_Document text_
--

The Style of Sleaze: The American Exploitation Film, 1959-1977 (2018)

by Josh Heaps Volume 25, Issue 5 / May 2021 9 minutes (2072 words)

The Style of Sleaze: The American Exploitation Film, 1959-1977 (2018)
Calum Waddell
Edinburgh University Press
pp. 252

Few cinematic styles remain as infamous, or ambiguous, as exploitation – an umbrella term, writes Calum Waddell, that looms over “the carny marketing of old, low-budget movies – typically generic – offering gory or sexy films” (1). As his book, The Style of Sleaze (2018) makes clear: if the women have big busts; the men, a violent and hypersexual personality; and the film, an association with 42nd Street’s famous grindhouse theaters, then the movie is probably considered ‘exploitation.’ But, to Waddell, this vague criterion – equally applicable to ‘paracinematic,’ ‘trash,’ or even ‘B’ cinema – is not good enough: “nothing, it seems, is quite this straightforward” (1). The Style of Sleaze‘s big question then, is a simple one – what is in exploitation film? – and as Waddell suggests, the answer is more straightforward than past scholars (notably Robin Wood) have indicated. Picking up, unofficially, where Eric Schaefer left off in his Bold! Daring! Shocking! True! A History of Exploitation Films, 1919-1959 (1999), The Style of Sleaze chronicles the post-classical, and final, phase of the exploitation era. Waddell carefully outlines exploitation’s history, techniques, and key works, and in doing so, shows it to be less a genre than a specific period in American film history. The raw, gritty, and ‘in-your-face’ style may not have lasted, but its provocative portrayals of sex, violence, and race continue to breathe life into contemporary mainstream media.

--

_Collected material_
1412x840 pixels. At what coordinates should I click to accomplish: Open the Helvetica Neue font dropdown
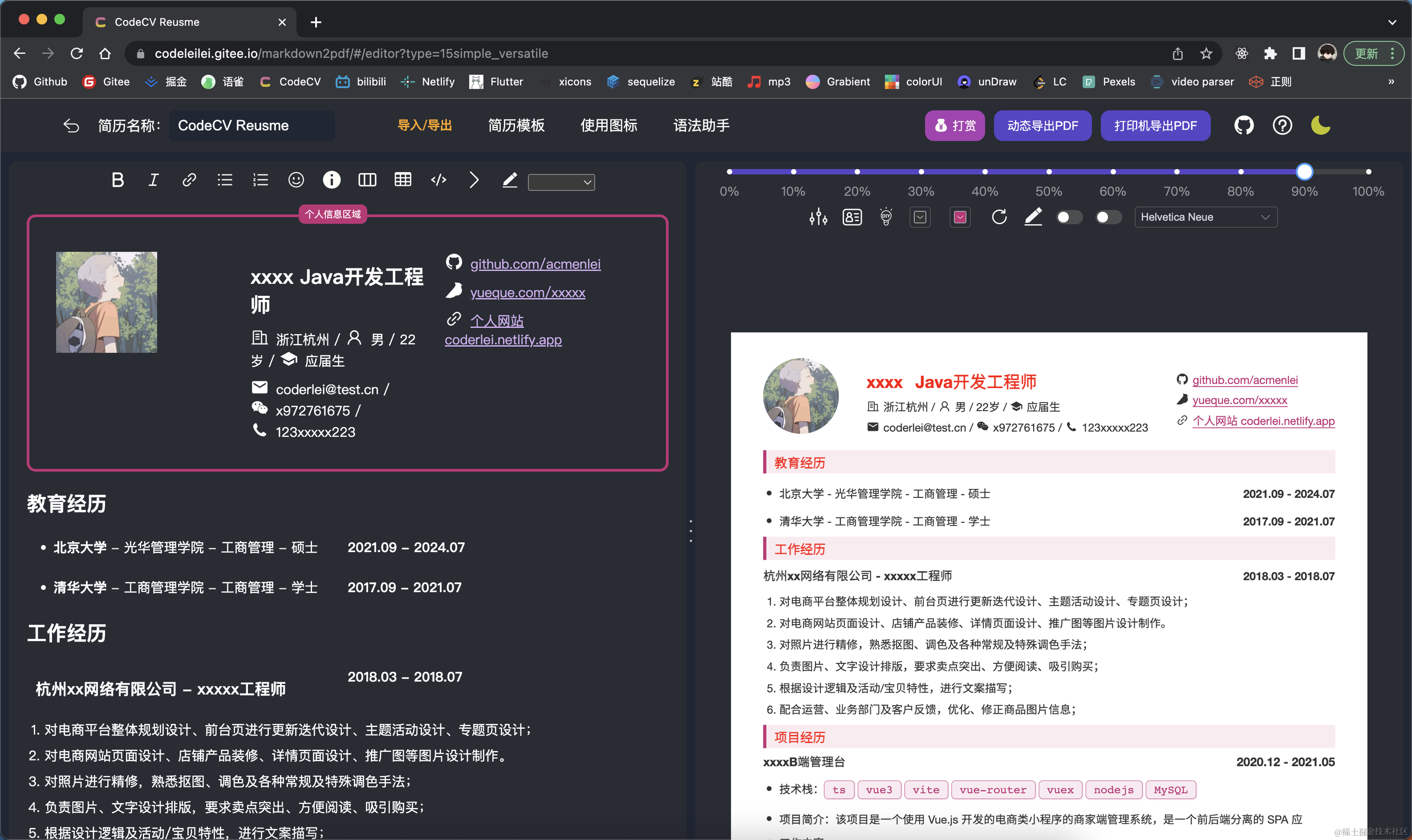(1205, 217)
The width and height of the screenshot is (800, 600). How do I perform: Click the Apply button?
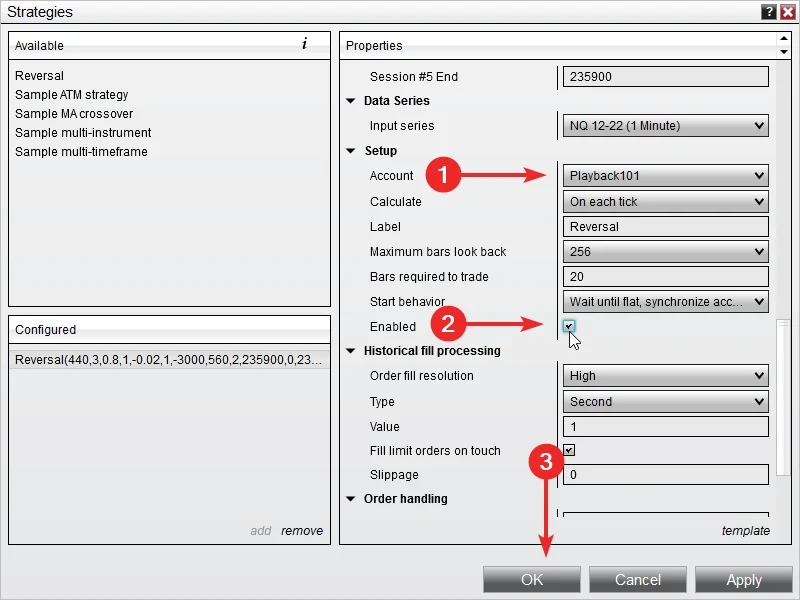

--

_List of tasks_
**a.** In the review of The Style of Sleaze, which earlier book is Waddell's study said to unofficially pick up from?
**b.** Continue the review of The Style of Sleaze from the point where it stops.

_Answers below_
**a.** Eric Schaefer's Bold! Daring! Shocking! True! A History of Exploitation Films, 1919-1959 (1999).

**b.**
Put simply: the exploitation movement showed what Hollywood could not. Without access to money, back-lots, distribution rights, or well-known actors, its only asset was its ‘taboo aesthetic,’ the exploitable element – be it blood and gore or breasts and groins (often presented in some combination) – that set the style apart. And yet, the goal of these films was not so dissimilar from the mainstream they stylistically opposed. Though romanticized by Quentin Tarantino, Robert Rodriguez, and a slew of contemporary scholars, the exploitation movement existed, almost solely, to make money: they were “capital-intensive projects, made for a fast profit” (2). Exploitation cinema may have been topical, capitalizing on social anxieties, from the Vietnam war to the insatiable female and inter-racial sex, but such subject matter was used, or exploited, merely to cash out. Further, as Waddell is quick to point out, exploitation cinema was often conservative in nature, presenting ‘warning narratives’ that chastise the very spectacle it capitalizes on.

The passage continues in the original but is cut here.